Julian swallows, again feeling intimidated. Cure for cancer? Hell, he is lucky he understands what cancer is. He'd failed the unit in school, because his Biology teacher had an impossibly heavy foreign accent, spoke fast,
and Julian couldn't read the text as the problems had been starting around then.

"You are dyslexic," Professor Xavier says suddenly, as if his curiosity is piqued. "Recently so. Fascinating." He purses his lips. "I'd be interested in seeing an MRI of your brain, Julian. I am quite certain this problem is
caused by your newly found telekinesis."

"I—huh?" Julian has been affronted; he's a little uncomfortable at the realization that all these other minds are invading his, slipping in and out like needles, siphoning out his thoughts and memories.

"Don't worry, Julian. I only read loudly projected thoughts—things I cannot help hearing, such as a cry for help—or things you want to say to me, in some form or another. I would never enter thoughts you didn't
want me to hear." He pauses and eyes the girl beside Julian. "Neither would Jean. She's very ethical."

Jean smiles, and Julian doesn't trust that. He starts to wonder if they know about the accident with the teacher, but quickly covers it up with another thought, realizing they were probably listening to him
right now.
Given the circumstances, what better way to get him to reveal a secret than raising such trust issues?

"Anyways," the Professor says, smiling again. "It's a pleasure to meet you. I have a conference call to attend to in five minutes, and I am certain you'd like to explore the grounds more fully. We shall have a real
appointment tomorrow, and I will register you in our system. We can go over your plans for education and establish a schedule for your ability training then." He nods, dismissively. "Have fun."

"Oh—and Jean—make sure he does enjoy his stay here," the Professor says lightly. Jean nods.

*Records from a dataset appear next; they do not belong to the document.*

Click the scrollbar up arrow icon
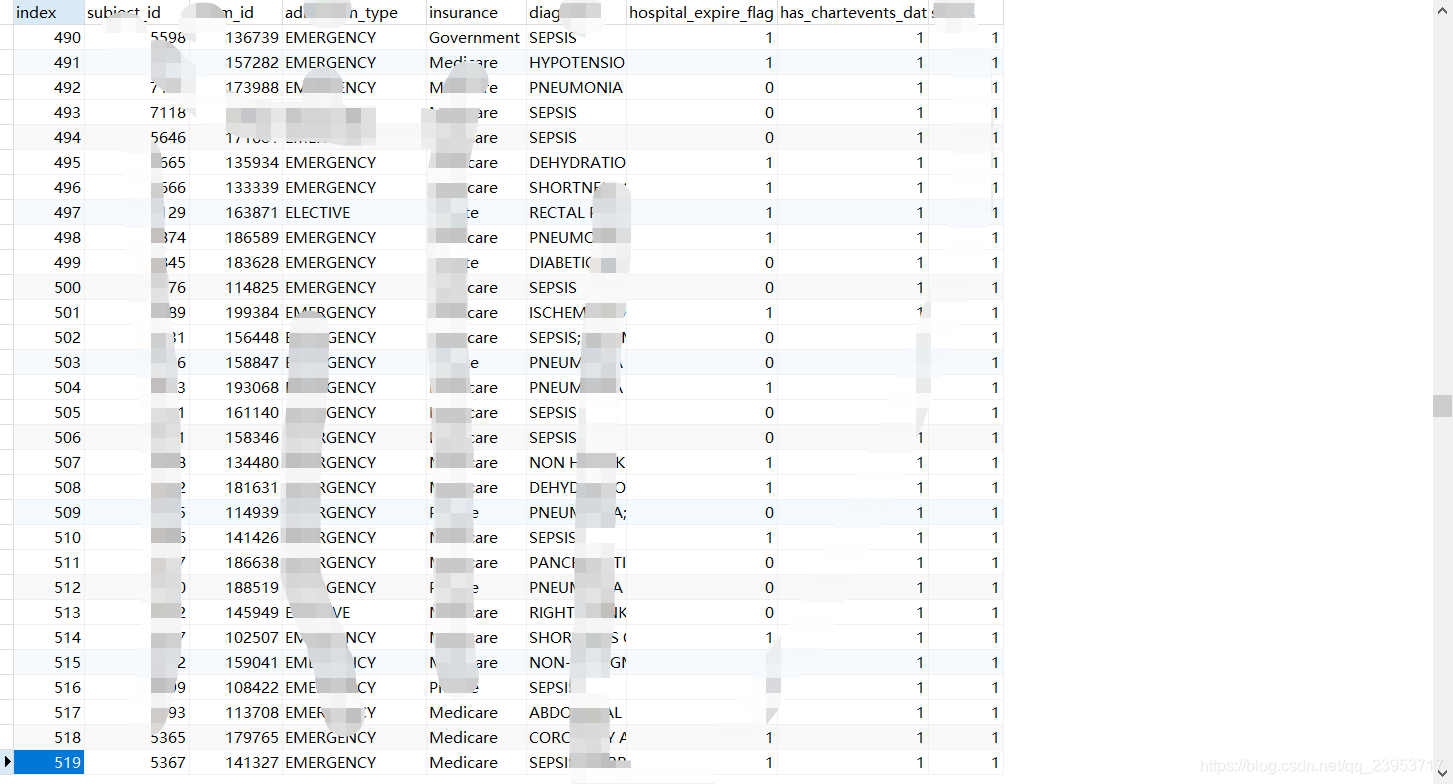The image size is (1453, 784). (1442, 9)
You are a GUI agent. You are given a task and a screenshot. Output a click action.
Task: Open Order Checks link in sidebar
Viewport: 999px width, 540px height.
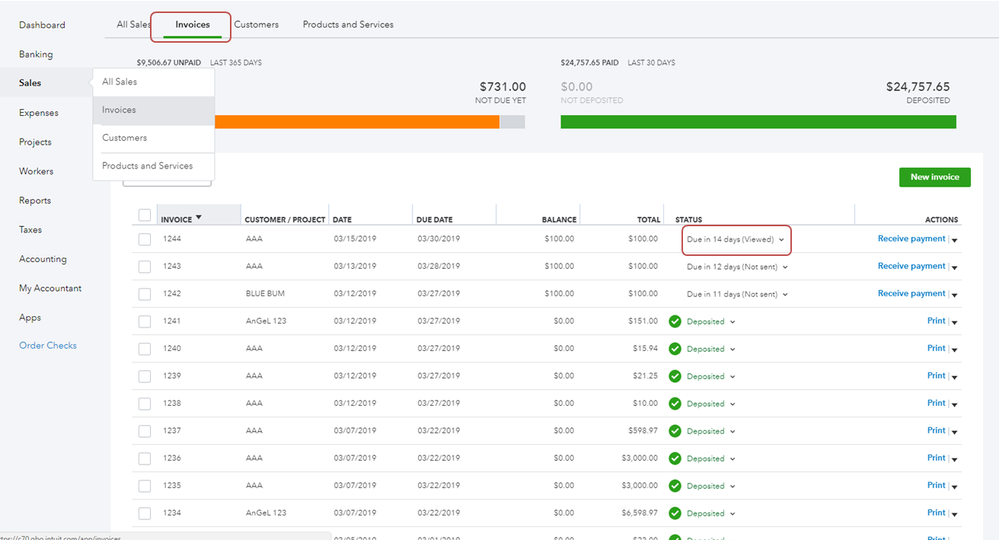coord(48,346)
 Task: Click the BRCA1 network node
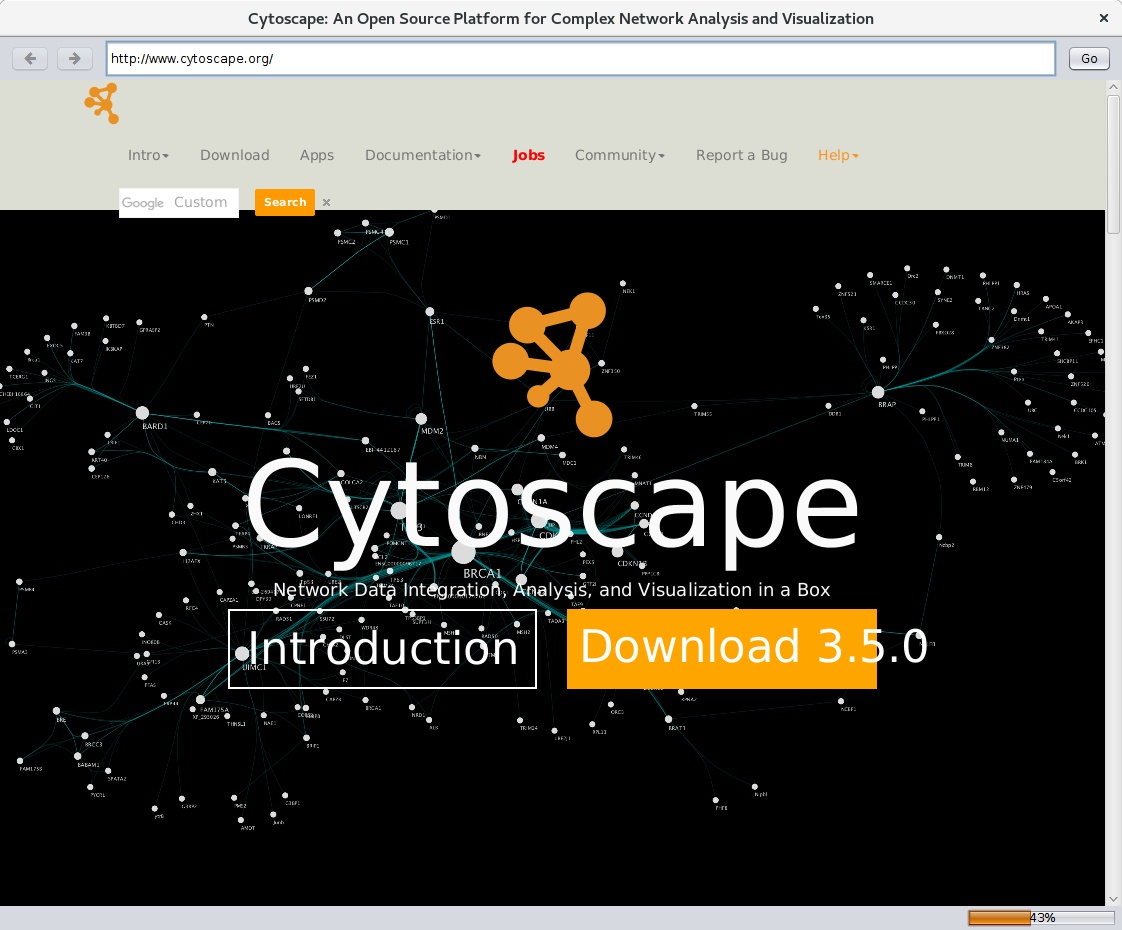[x=463, y=552]
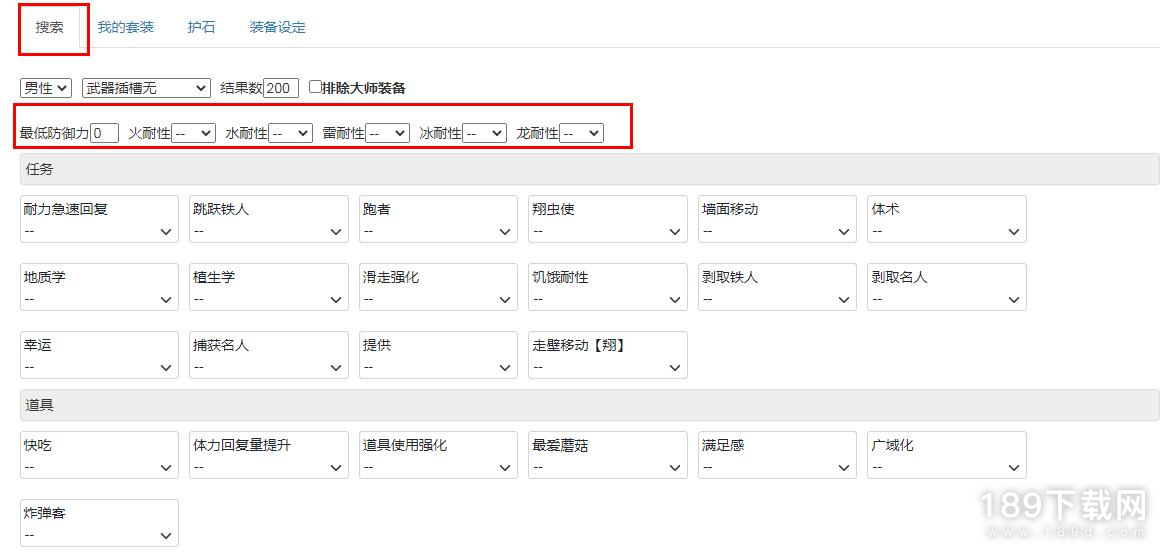The image size is (1165, 554).
Task: Open the 男性 gender dropdown
Action: click(45, 88)
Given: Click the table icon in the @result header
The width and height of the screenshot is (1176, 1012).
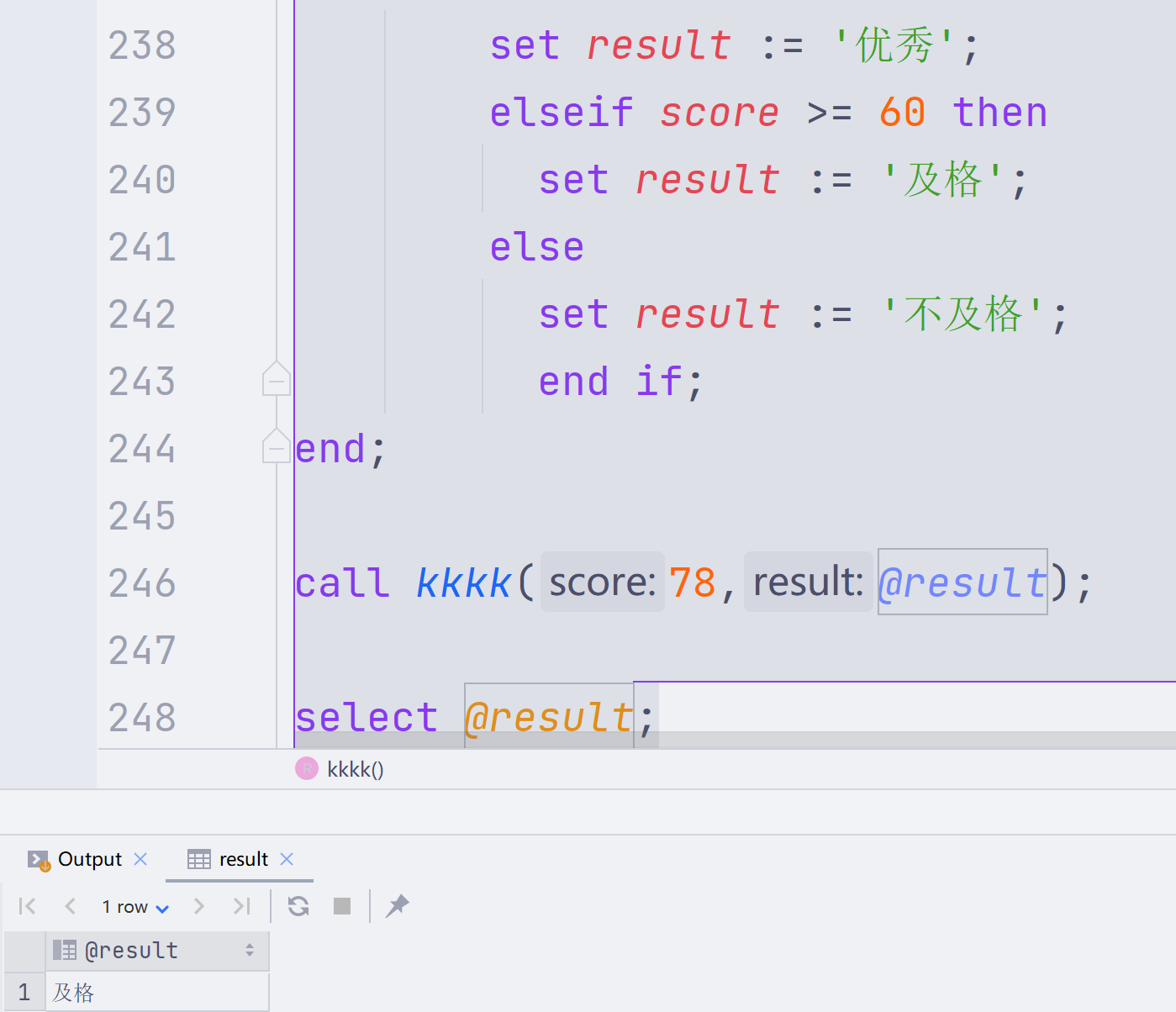Looking at the screenshot, I should (x=65, y=950).
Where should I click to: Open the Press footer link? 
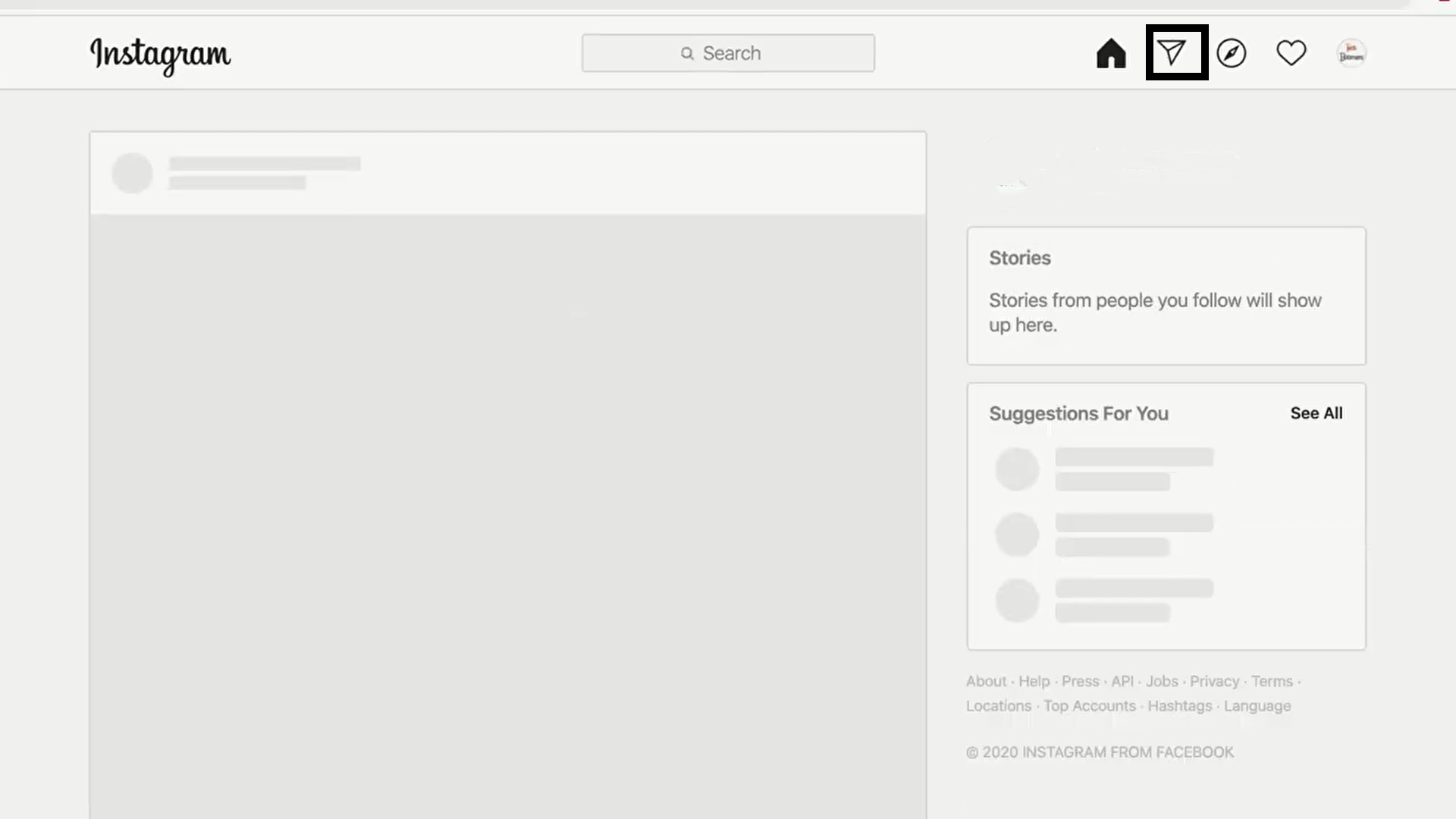1080,681
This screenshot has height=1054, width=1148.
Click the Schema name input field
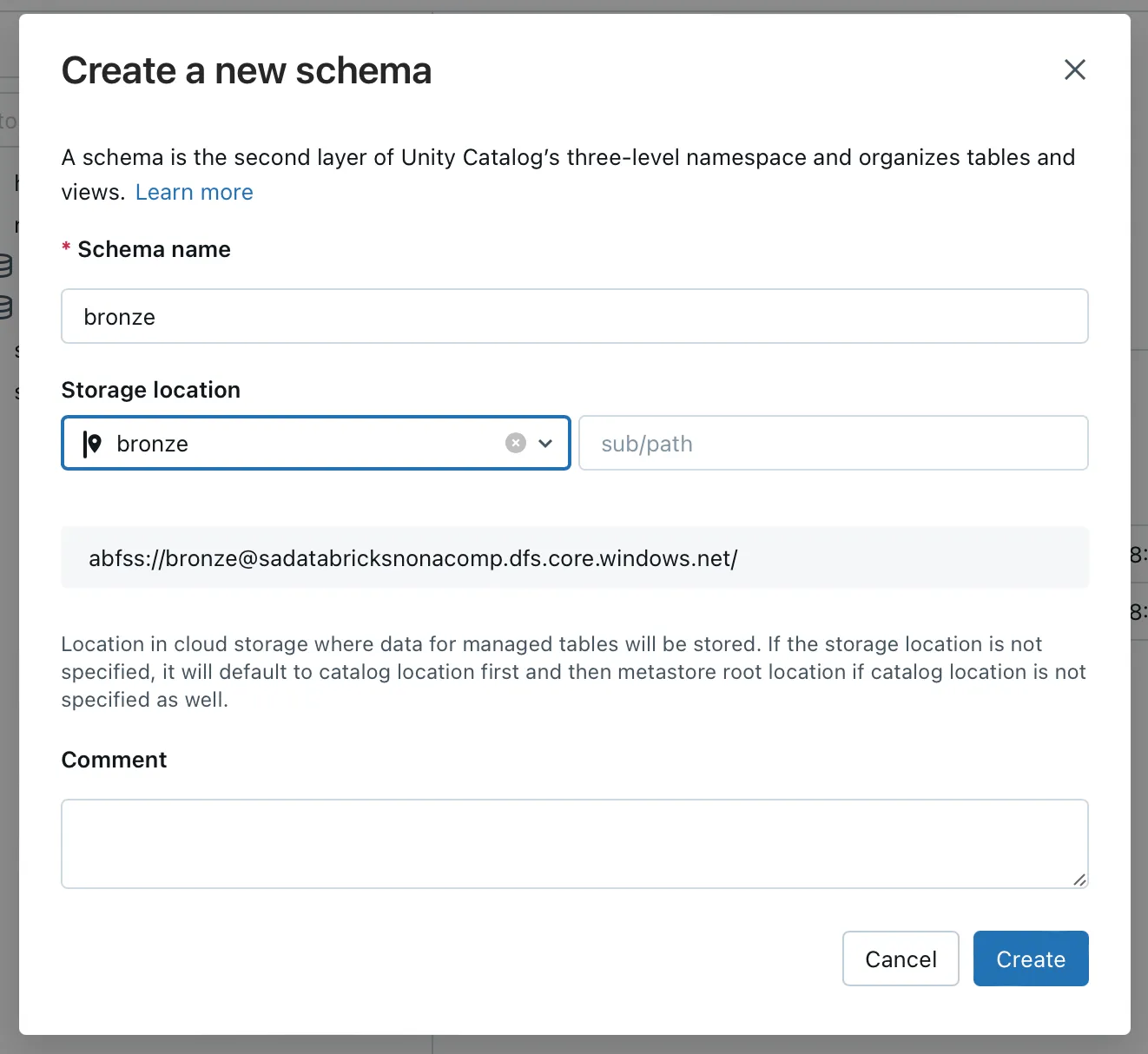[x=574, y=317]
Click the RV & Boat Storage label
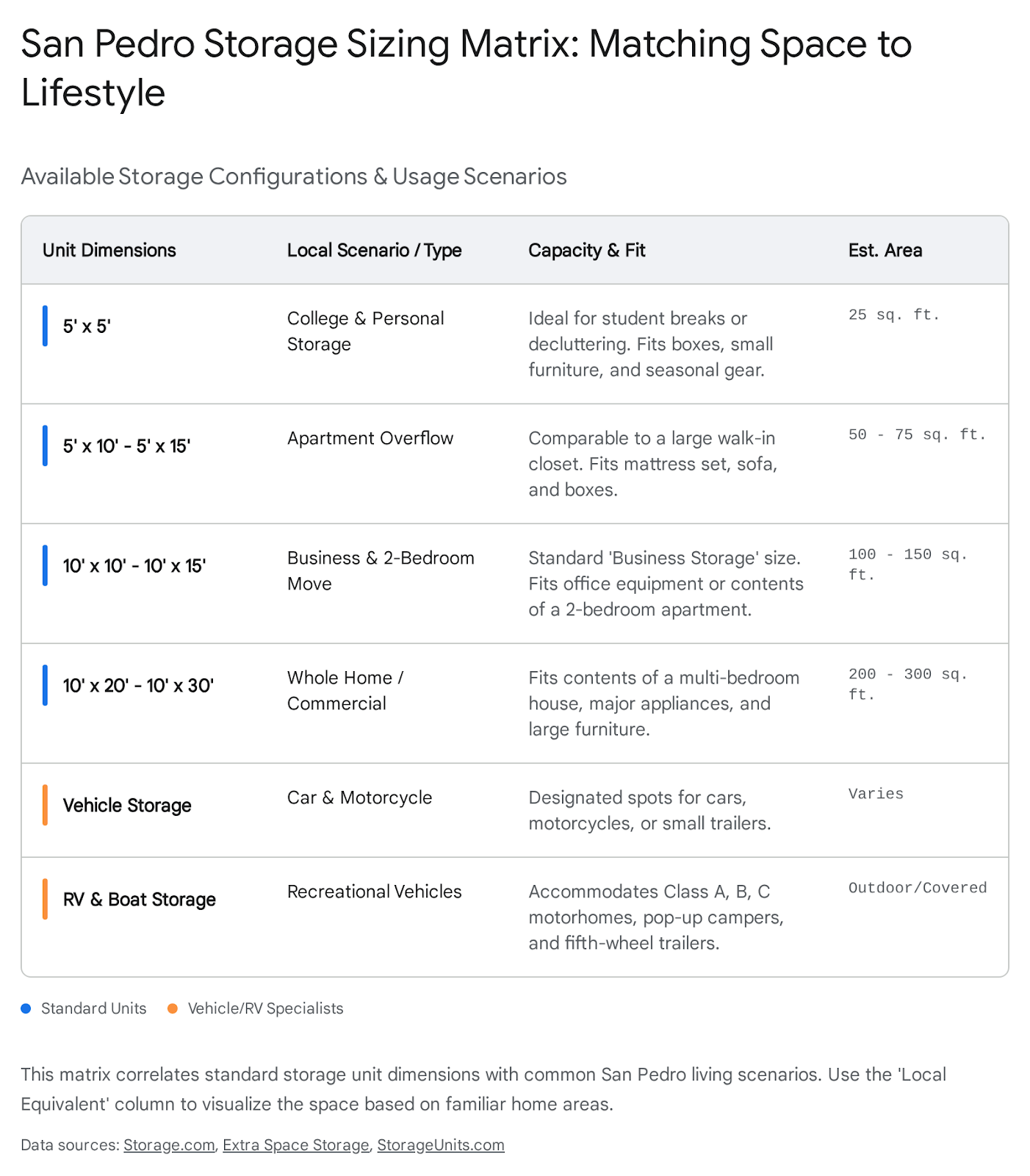 pos(140,900)
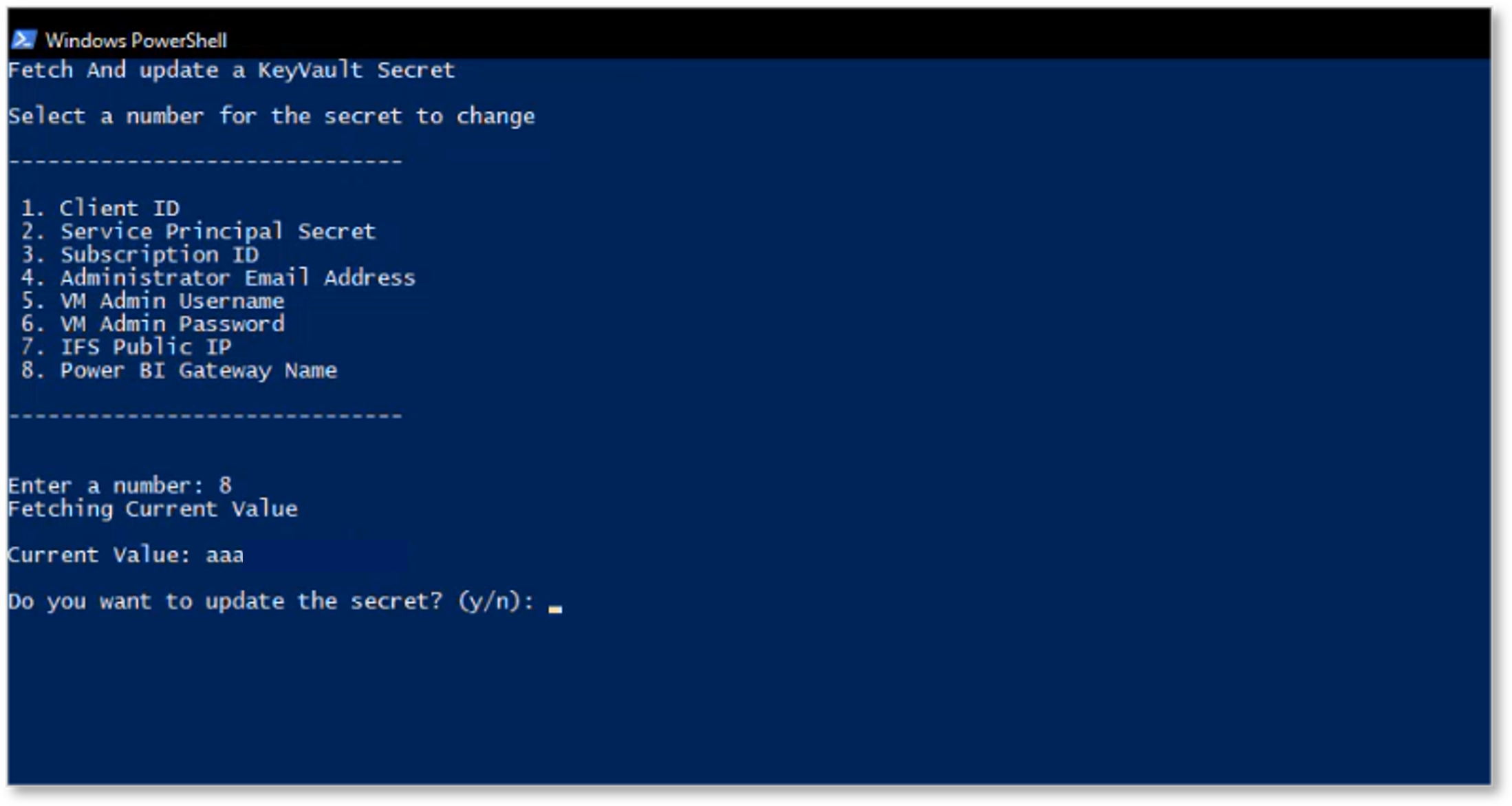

"So, how do you like the Professor?" Jean asks as they walk, through the large rose garden she's described as the arboretum (a name he is never going to remember).

"He has a lot of hair," Julian says offhandedly. He's good at such comments.

"HAH!" Jean says, throwing back her head. "I know. It's so unrealistic. I can't believe he insists on projecting that…"

"What—it's not real?" Julian asks, stopping.

"Not one hair of it," Jean says with a big grin. "He's so vain about it. It was one of his personal prides, before he lost it all due to the accident, so he just 'tricks' your mind into seeing it. Except he kind of exaggerates
how thick it used to be. No body wants to say anything to him and hurt his feelings."

"Accident?" Julian asks.

"Yeah. The spine injury that put him in the wheelchair."

"…wheelchair?" Julian is bewildered at how much he'd failed to miss.

"It's compact. The desk hides it…that's why he's always sitting behind it when you walk in. It also makes him look very studious. He is 'the Professor', after all." She winks at him. "By the way, I should tell you that all
us X-kids have a meeting tomorrow, at nine o' clock, behind the school on the lawn. There will be a black outfit hanging in your closet; put it on and join us."

"I don't do clubs," Julian says, smirking slightly. "I play football, bully weaklings and date the cheerleading squad till I decide who's hottest." He's exaggerated slightly, but it's basically true.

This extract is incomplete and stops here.